Для выхода необходимо признать, что у все, в т.ч. и продукт и джива, имеют источник. Без источника ничего не выходит. Даже сдесь. Джива будет страдать до тех пор, пока не поймет, что есть источник и что если склонить перед ним голову, то все страдания мистическим образом заканчиваются. Это и есть совершенство.




> Да как ни смотри,всё равно модель всё та же: Верховный управляющий,его номенклатура,и чернь(пограничные унтерменши (причем,замечу,унтерменши по задумке самого создателя,а не в следствии своей сознательной деградации),которой можно играть в очень занимательные игры.При чём представив всё таким образом,что они(чернь то есть),как бы сами ещё и виноваты в том,что сотворены неполноценными и способными сделать неправильный выбор.


До тех пор, пока джива думает, что она неполноценна, она будет нести ответственность за свои выборы. Понять необходимо то, что джива совершенна. Но совершенным дживу делает признание источника и склонение своей головы перед ним. 




> (Пожалуйста,не отвечайте мне -"ты переносишь материальные примеры на духовную реальность","а сколько ты читаешь кругов?","чтобы это понять нужно чисто воспевать","ты просто верь в любовь и тебе воздастся" и т.п.).

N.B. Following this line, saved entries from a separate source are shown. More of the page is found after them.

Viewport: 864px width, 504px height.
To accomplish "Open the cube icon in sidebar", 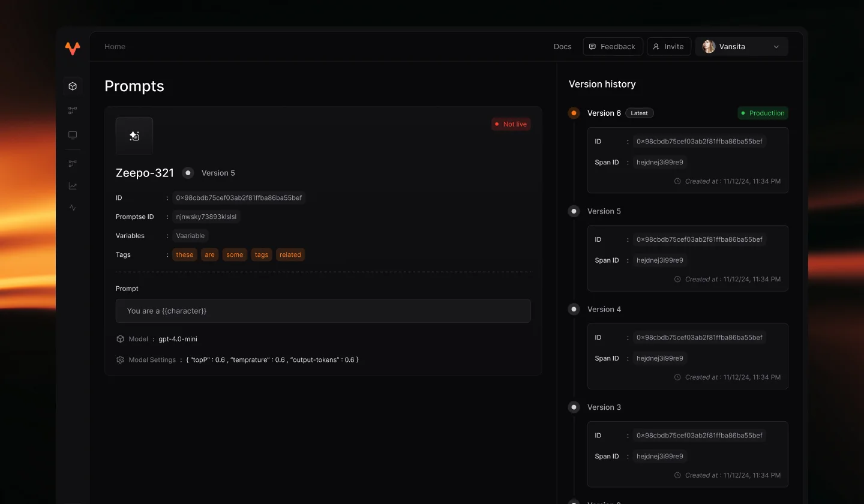I will coord(73,86).
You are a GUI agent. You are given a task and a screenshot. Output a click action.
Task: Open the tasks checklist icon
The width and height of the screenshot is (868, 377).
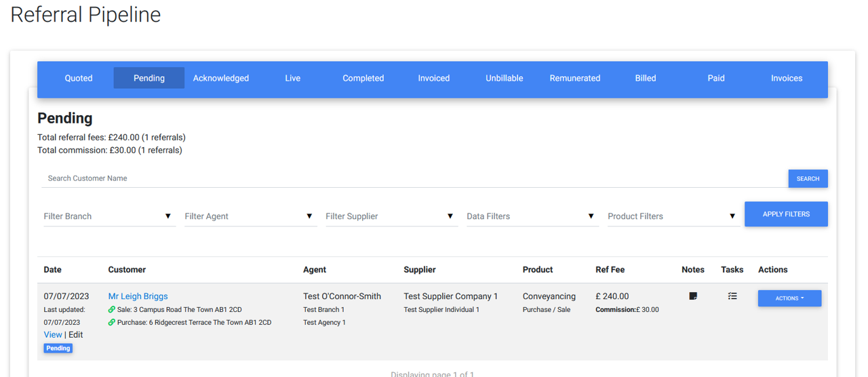point(732,296)
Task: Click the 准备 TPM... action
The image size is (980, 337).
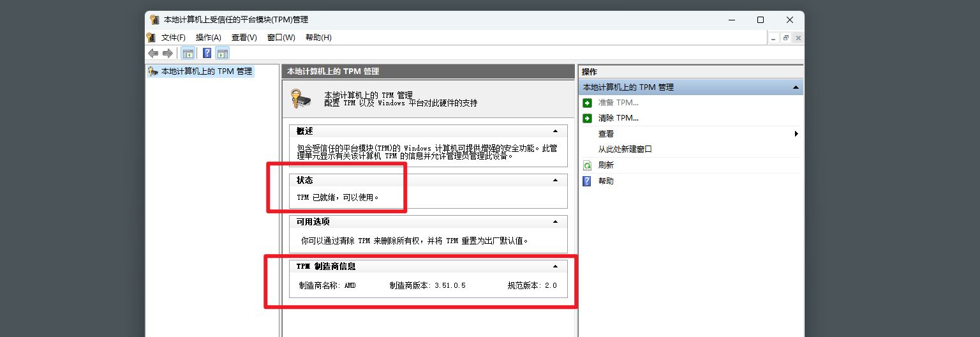Action: (x=618, y=103)
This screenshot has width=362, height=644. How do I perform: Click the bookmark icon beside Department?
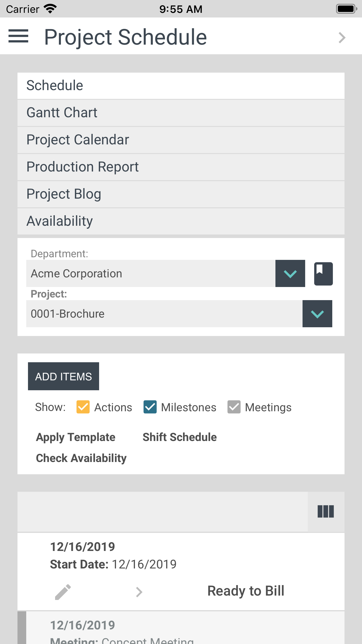pos(323,274)
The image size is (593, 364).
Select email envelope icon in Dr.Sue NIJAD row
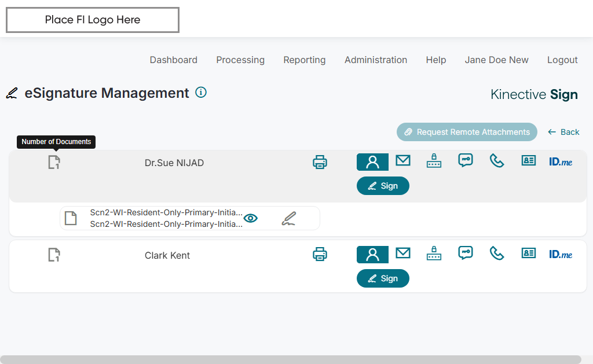403,160
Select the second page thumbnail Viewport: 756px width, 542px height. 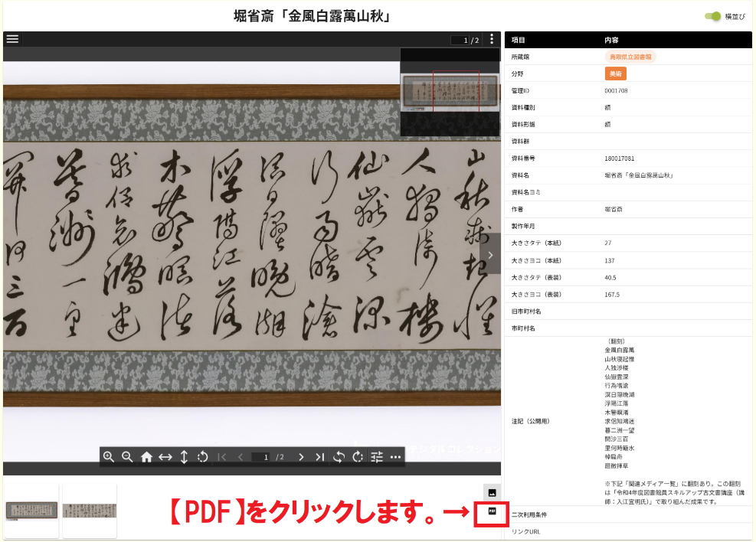tap(90, 509)
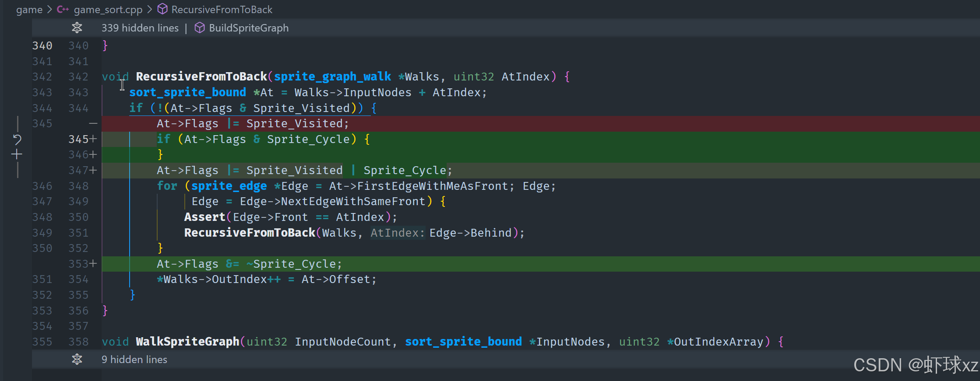Click the BuildSpriteGraph cube icon
Image resolution: width=980 pixels, height=381 pixels.
tap(200, 28)
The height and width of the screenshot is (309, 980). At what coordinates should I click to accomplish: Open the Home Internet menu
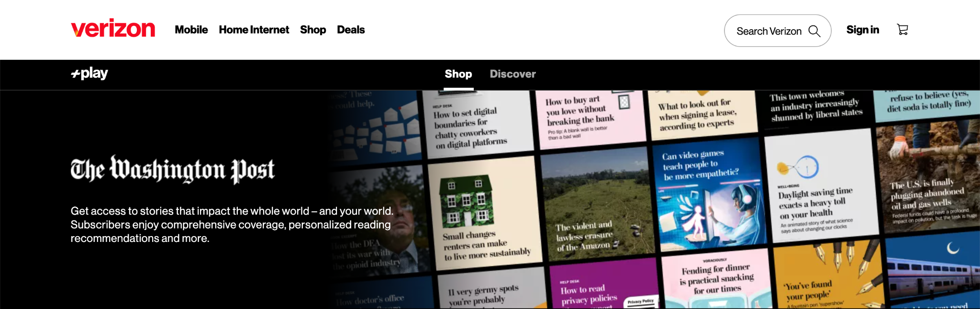click(x=254, y=30)
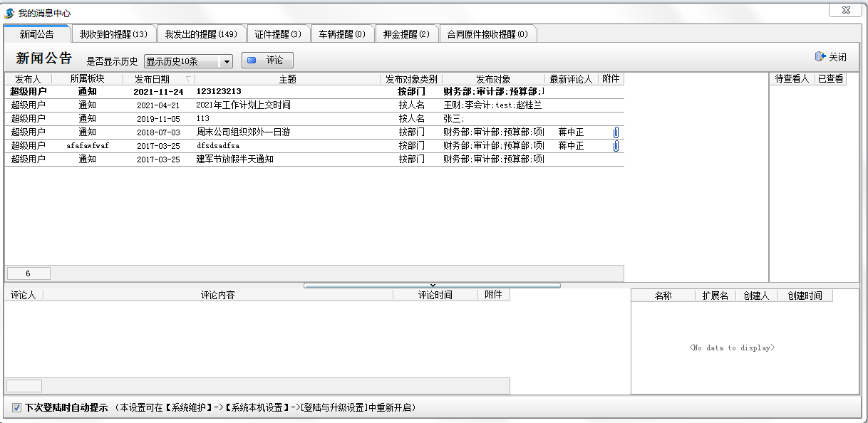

А почему вам так не отвечать? Ведь вы общаетесь с теми, кто практикует. И поскольку знание приходит в результате именно практики, а не изучения философии или чтения книг то эти преданные и отвечают вам из своего опыта. Они просто хоят, чтобы ваши страдания прекратились вот и все. Но вы не хотите послушать их. Вместо этого, кажется, вы хотите их убедить в том, что лучше жить без Кришны. Да, Он автократ, он Верховный УПРАВЛЯЮЩИЙ и Он вообще Самый крутой, Он настолько крутой, что нам даже и не снилось! Но есть у Него и другая сторона. Можно даже сказать, ничего общего с Его начальством не имеющая. Но эта природа Его не всем сразу видна. Сначала видна Его мощь и авторитаризм. 




> Вопрос остаётся открытым: как во всём этот увидеть любовь?


Даже если сын оставит родителя, родитель всегда его примет назад.

----------


## Андрей Афанасьевич

> - вопрос остаётся открытым,потому что вразумительного ответа на него никто дать не может.


По-моему, ответы все очень хорошие, с желанием помочь.



> Дело в том,что я,допустим,понял,что этот мясной ад не место для души,но из этого не следует что я ДОЛЖЕН стремиться туда,где я никогда не был,ради того кого я никогда не видел и чьи мотивации мне не понятны.


Чтобы понять, куда стремиться, существуют священные писания, святые личности, гуру. Шри Кришна говорит в БГ: "Цель всех Вед - постичь Меня".



> Вкалывать(читай совершать аскезы/ягьи) тут ради того чтобы получить УДО,будучи запертым здесь ни за что,а так,по плану чей-то игры,без ясного объяснения тебе причины твоей вины(если бы Вас осудили за то,чего Вы вообще не помните,и дали какое-то невнятное объяснения к твоему,так сказать,составу преступления,суть которого сводится к тому,что ты всё сам знал,просто мол захотелось тебе самому в тюряшку строго режима,как бы Вы себя чувствовали?).


Надо разбираться. Не всё сразу может быть понятно, но процесс очищения (аскезы, ягьи) постепенно сделает своё дело.



> Без убеждённости в наличии любви у конечной цели и общего понимания причин и следствий(всё это в условиях бесконечных мук,прошу обратить внимание) предлагать маленькому и ограниченному,со слабым сердцем(хридаядаурбалья,или как там)существу,преодолевать себя(то есть свою ложную природу,в которую тебя запеленали по правилам не твоей игры) каждый момент своего существования,ради обретения какой-то бесценной любви к тому,кто его обрёк на эти муки просто из за того что он обладает не только милостивой,но и ещё игривой природой,


Просто милосердие не очень привлекательно. Именно игривая природа Кришны делает его столь привлекательным. Войти в игры Радхи-Кришны - высшее желание.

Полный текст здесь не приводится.